Our protagonist in The Ingenue is Saskia, who a thirty-something year old who’s washed up in her career. She was a major piano child prodigy who randomly quit one day, then she left her hometown in Wisconsin to go to NYU and study computer science.
She had been at Juilliard but dropped out for a normal career, which has led her astray in the eyes of her mother. However, at the start of the novel, she has to return to Milwaukee because her mother has suddenly passed away. Or suddenly to her—it seems everyone except Saskia knew that her mother was very sick.
There’s a catch here though. Saskia’s family owns a very old historic home called the Elf House, and when her mother dies, it is no question that the house will go to Saskia.
The house goes to all of the women in the family, but she is enraged to realize during a memorial service that the house has been left to Patrick, one of her mother’s coworkers at the university she worked at. Saskia’s mother was a famed illustrator and wrote a second generation feminist book that still gets immense royalties to this day.
Saskia wants to fight this, despite her father not wanting to do so, and she starts digging. First she realizes that everyone outside of the familial circle thought the house was going to Saskia, then she finds the tax documents and realizes that the family actually couldn’t afford to keep the home.
Her mother’s income was solely going towards taxes and maintenance of such a large place. When a former high school classmate who had a crush on her back then—and probably still has that crush—invites Saskia to an art exhibit at the local museum, everything clicks.
Patrick has his own photographs on display at the exhibit, and Saskia realizes that every little girl in his photos were in a relationship with him—including her. Every other chapter goes back into Saskia’s childhood and digs deeper into the truth behind her relationship with Patrick and how he was grooming her.
As it turns out, she ended up quitting piano because of Patrick, not because of health or some random mental breakdown. Saskia begins to doubt further that the house was given to Patrick for art students at the school, and she starts meeting the other women in the photos.
The first one, now a teacher, admits that their relationship was one that wasn’t good. The other woman is still on good terms with Patrick, which leads Saskia nowhere. Saskia ends up giving her lease up at her apartment, as she now realizes the publisher for her mother’s next book wants her advance back because they have nothing to publish. Now Saskia is going to be the one to finish it whether she wants to or not because they don’t have that money.
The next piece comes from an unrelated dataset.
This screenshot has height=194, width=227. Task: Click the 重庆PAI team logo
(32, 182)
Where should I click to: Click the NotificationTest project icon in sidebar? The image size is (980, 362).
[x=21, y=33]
At the same time, Saskia continues her little cat and mouse game with Patrick. All of this culminates in her finding child pornography taken by Patrick in her mother’s safe, which she then realizes her mother traded the house for her daughter’s and the other girl’s photos. Saskia tells her lawyer, who plans to use this in court, but Saskia ends up kidnapping Patrick and ultimately burns the house down with him inside. His reputation is ruined once the pornography aspect comes out in his career, and the novel ends there.
Overall Thoughts
Regardless of the COIVD and stopping and starting, I don’t think I super into this novel. I thought that it was trying to do too much all at once, tapping into a bunch of different themes and didn’t spend enough time fleshing each of them out before we get to that fiery conclusion.
There’s such a compelling hook because the plot and the character of Saskia, but I simply couldn’t get invested behind all of this. I think that someone else out there would really enjoy this novel though—taste is subjective. The writing itself is good and I think the plot is fine, but I wanted more from the novel at the end of the day.